- Tasks -
A – Please reproduce the passage of the case summary starting with "Given the Court’s" and going on through "case demands attention.", word for word.
B – Answer these questions from the case summary, marking each answer (i), (ii), (iii) to match:
(i) What deposit was payable under the contract?
(ii) Where was the commercial property located?
(iii) On what date was settlement called and due?
C – Carry the case summary about Sentinel Citilink Pty Ltd v PS Citilink Pty Ltd forward from its last sentence, leaving the data aside.

** begin Page extract **

Incentives and transfer documents - what is recorded?

By Renee Lovelady Tomas

A case summary of Sentinel Citilink Pty Ltd v PS Citilink Pty Ltd [2018] QSC 239

Given the Court’s construction of the reference “balance of the Purchase Price” and the magnitude of the purchase price of this transaction, the outcome of this case demands attention.

The Contract

Sentinel Citilink Pty Ltd as trustee of the Sentinel Citilink Trust (the Seller) and PS Citilink Pty Ltd as trustee of the Citilink Property Trust (the Buyer) entered into a contract dated 20 December, 2017 for the sale and purchase of commercial property located in Bowen Hills, Queensland. The critical details of the Contract were as follows:

  • The purchase price payable was $81,200,000.00
  • The deposit payable was $4,060,000.00
  • Settlement was fixed to a date which was 5 business days after notification that a particular certification had been obtained
  • A Special Condition which provided that the balance purchase price payable at settlement on the Contract was to be adjusted by an amount equivalent to the value of any outstanding incentives which the Seller had agreed to provide or perform for tenants for the property.

What happened?

Settlement was called and due on 19 January 2018. Prior to settlement the parties had agreed that the amount of the outstanding lease incentives was $2,003,050.67.

** end Page extract **
** begin Available data **

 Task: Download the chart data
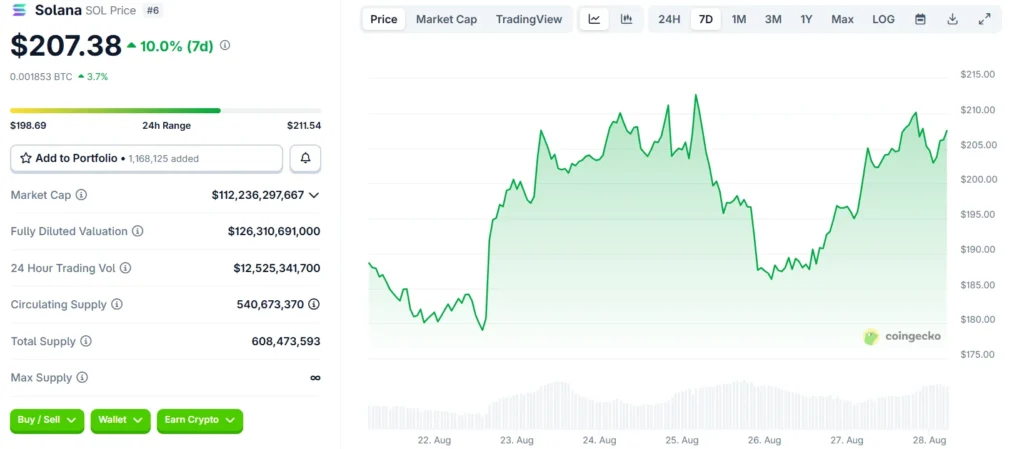pos(952,19)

** end Available data **

- Responses -
A –
Given the Court’s construction of the reference “balance of the Purchase Price” and the magnitude of the purchase price of this transaction, the outcome of this case demands attention.

B –
(i) $4,060,000.00
(ii) Bowen Hills, Queensland
(iii) 19 January 2018

C –
The Buyer prepared a Form 1 Transfer and Form 24 and submitted these documents to the Seller which recorded, in Item 4 “Consideration”, a price of $79,196,949.34 being the purchase price of $81,200,000.00 less the outstanding incentives.

The Seller was concerned not to be seen to execute documents which misrepresented the true position to the Office of State Revenue and the Registrar of Titles and took the view that the true position was that there was a cash consideration of $81,200,000.00.

By the time that settlement was due the parties had still not reached an agreement about what price should be recorded on the Form 1 Transfer and Form 24. The sale did not settle and that evening the Buyer sought an extension of the settlement date. No agreement was reached to this effect.

A few days later the Seller gave notice to that the Buyer that it terminated the Contract, forfeited the deposit and reserved its rights to sue for damages for breach of contract. The Buyer disputed the Seller’s termination and lodged a caveat on the property. The Seller commenced proceedings for breach of contract and in reply the Buyer sought a declaration that the Contract had not been validly terminated and sought an order for specific performance of the Contract.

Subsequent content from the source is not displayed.